» **Tareas**:
1 – Indica si cada afirmación concuerda con el texto sobre Mónica y Agustín y cita las palabras que lo deciden: (a) Los maniqueos sostenían que el mundo lo había hecho el diablo. (b) Agustín siguió adelante con su propósito de hacerse católico después de curarse de la enfermedad. (c) En el sueño, el personaje resplandeciente le anunció a Mónica que ella iría a buscar a su hijo.
2 – Prosigue el texto sobre Mónica y Agustín a partir de su última oración.

===== Texto de lectura =====

Fue en una enfermedad y ante el temor de la muerte, se había hecho instruir acerca de la religión y, por supuesto, hacerse católico. Pero una vez que Agustín se sanó de esa enfermedad, había abandonado el propósito. Y claro, le tenía en ascuas, por así decir, a su madre.
Finalmente se había hecho Agustín, socio de una secta que se llamaba “Los Maniqueos”, que afirmaban que el mundo no lo había hecho Dios, sino el diablo. Y Mónica era impresionantemente bondadosa, pero nunca cobarde ni floja.
Al volver su hijo de vacaciones y empezar a oírle esas mil barbaridades en contra la religión católica, lo echó de la casa y le cerró las puertas, porque bajo su techo no quería albergar enemigos de Dios, así se lo dijo.
ES IMPOSIBLE QUE SE PIERDA UN HIJO DE TANTAS LÁGRIMAS
Pero sucedió que en esos días, Mónica -cuenta la historia- tuvo un sueño en el que vió que ella estaba en un bosque llorando la pérdida espiritual de su hijo, y en ese momento, se le acercaba un personaje muy resplandeciente y le decía:
«—Tu hijo volverá contigo».
Y en seguida vió a Agustín junto a ella. Y le narró Mónica al muchacho el sueño, y él lleno de orgullo, le dijo que era maniqueísta y que no podía creer todas estas cosas.
Pero Mónica le dijo: «—En el sueño no me dijeron mamá irá donde su hijo, sino tu hijo volverá contigo».

===== Registros extraídos =====

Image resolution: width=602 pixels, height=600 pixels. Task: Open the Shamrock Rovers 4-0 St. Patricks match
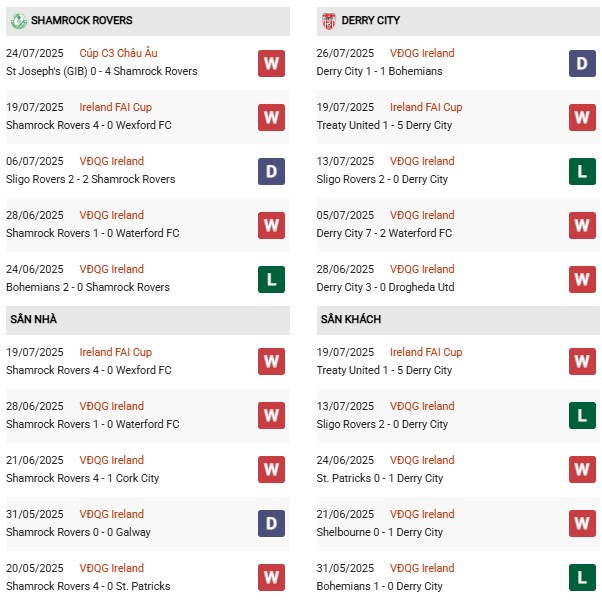(x=88, y=586)
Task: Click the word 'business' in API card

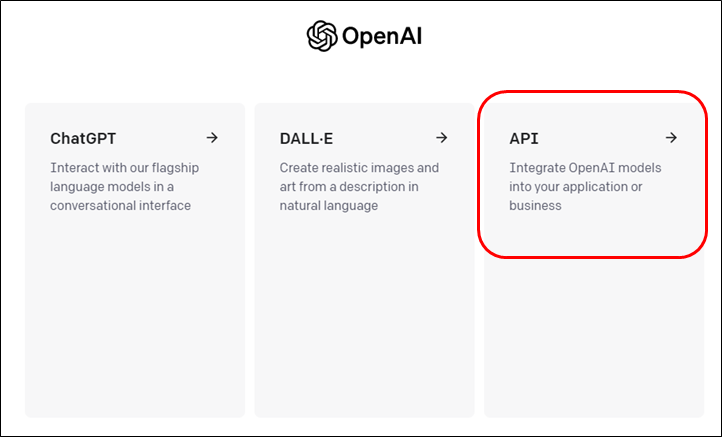Action: pyautogui.click(x=536, y=205)
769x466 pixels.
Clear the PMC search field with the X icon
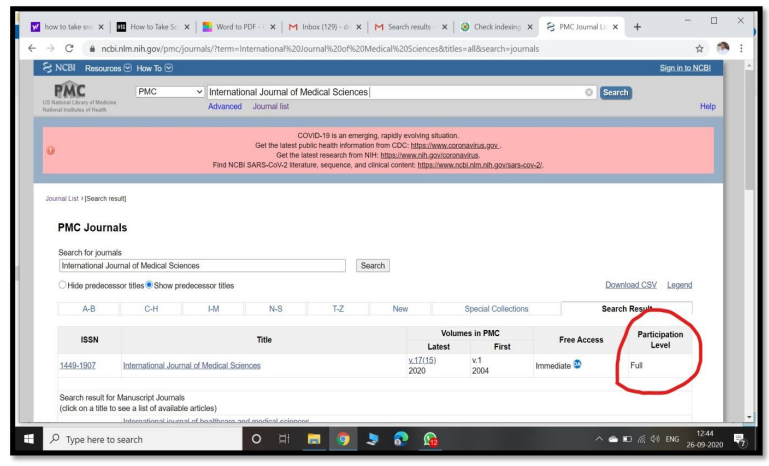point(589,92)
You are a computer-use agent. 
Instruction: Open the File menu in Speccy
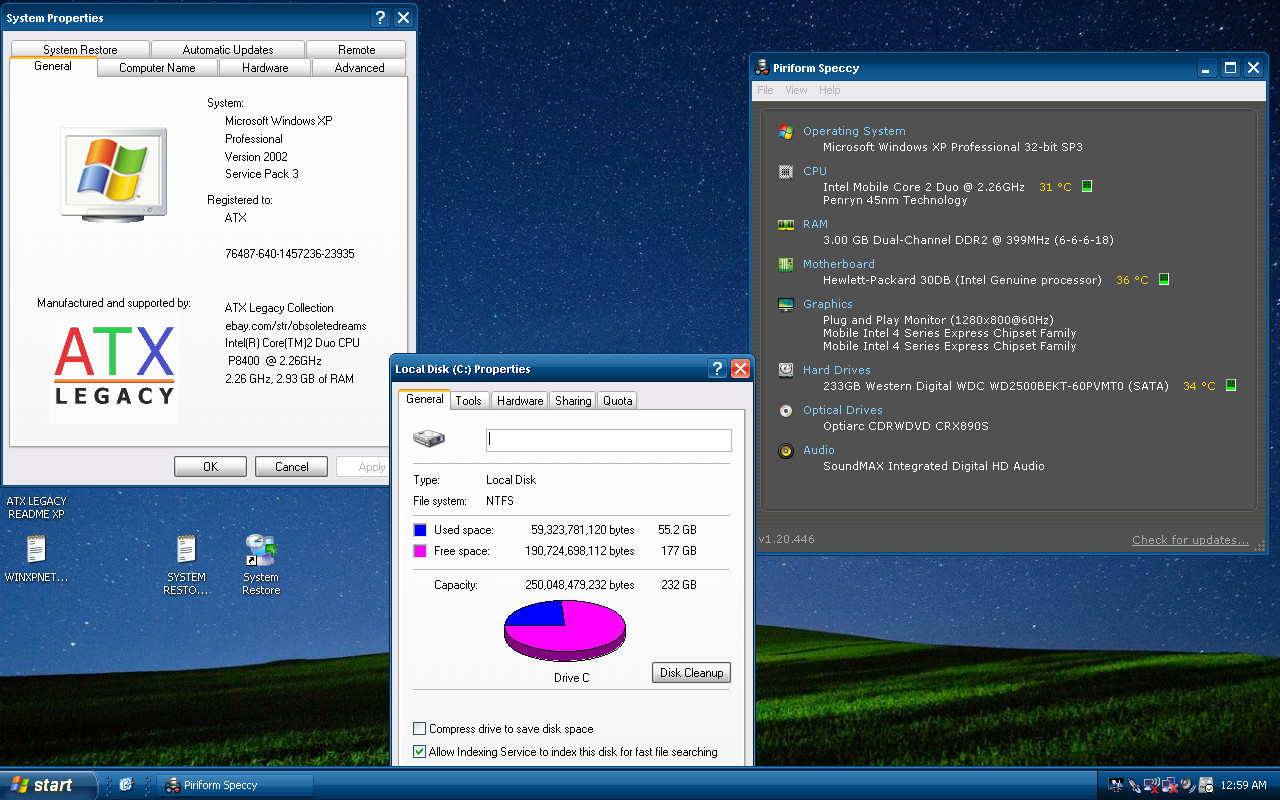[765, 90]
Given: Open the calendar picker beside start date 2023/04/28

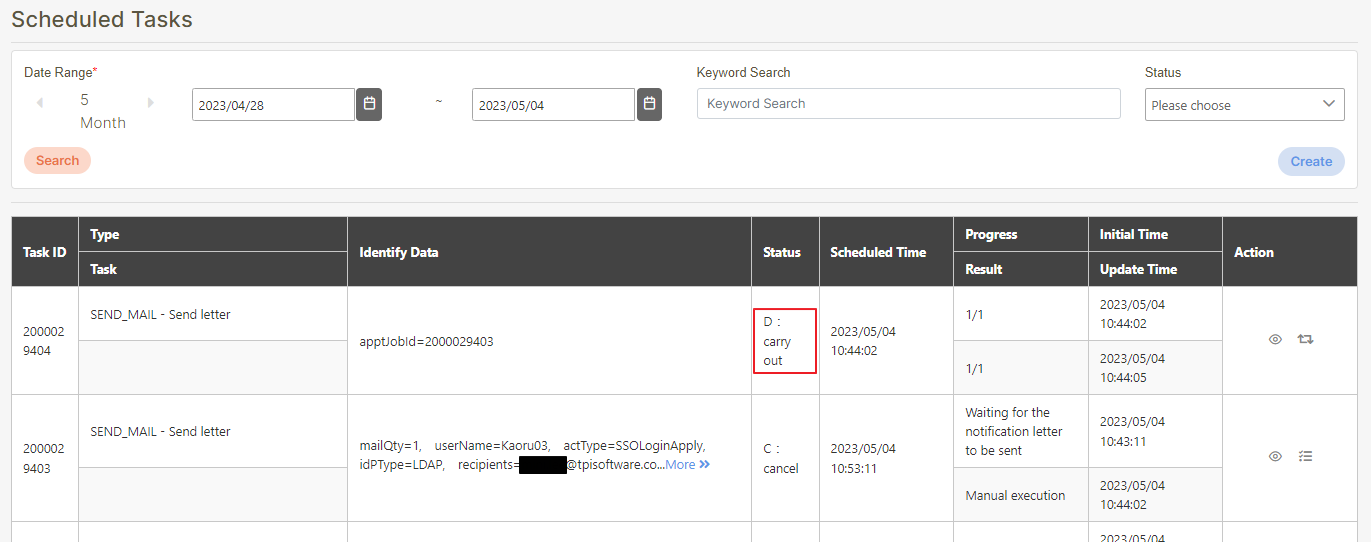Looking at the screenshot, I should [x=369, y=104].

=====

» **Respuestas**:
1 –
(a) Sí: «afirmaban que el mundo no lo había hecho Dios, sino el diablo».
(b) No: «una vez que Agustín se sanó de esa enfermedad, había abandonado el propósito».
(c) No: «Tu hijo volverá contigo».

2 –
Y esta hábil respuesta impresionó a su hijo, que más tarde la consideraba como una inspiración del Cielo. Eso sucedió en el año 437, porque sabemos todas estas cosas, porque san Agustín las dejó escritas.
Por muchos siglos ha sido comentada la bella respuesta que un obispo le dio a Mónica, cuando ella le contó que llevaba años y años rezando y ofreciendo sacrificios, y haciendo rezar a sacerdotes y amigos. Y todo por la conversión de Agustín.
Recordemos que los otros dos hijos estaban bien, pero la conversión de Agustín, que era el que faltaba. Y este obispo le respondió:
«—Esté tranquila, es imposible que se pierda el hijo de tantas lágrimas».
Y esta admirable respuesta y lo que había oído en el sueño, le llenaron de consuelo y esperanza, a pesar de que Agustín no daba la menor señal de arrepentimiento.
Sucedió que en el año 387, Agustín, al leer unas frases de san Pablo, sintió una impresión extraordinaria en el corazón y se propuso cambiar de vida. Envió lejos a la mujer con la cual vivía, que no era su esposa. Dejó sus vicios, las malas costumbres y se hizo instruir en la religión. Y en una fiesta de Pascua de Resurrección de ese año, se hizo bautizar.
UN CONSUELO PARA MUCHAS MADRES
¿Y qué es lo que dijo Mónica? ¡Pues ya me puedo morir tranquila!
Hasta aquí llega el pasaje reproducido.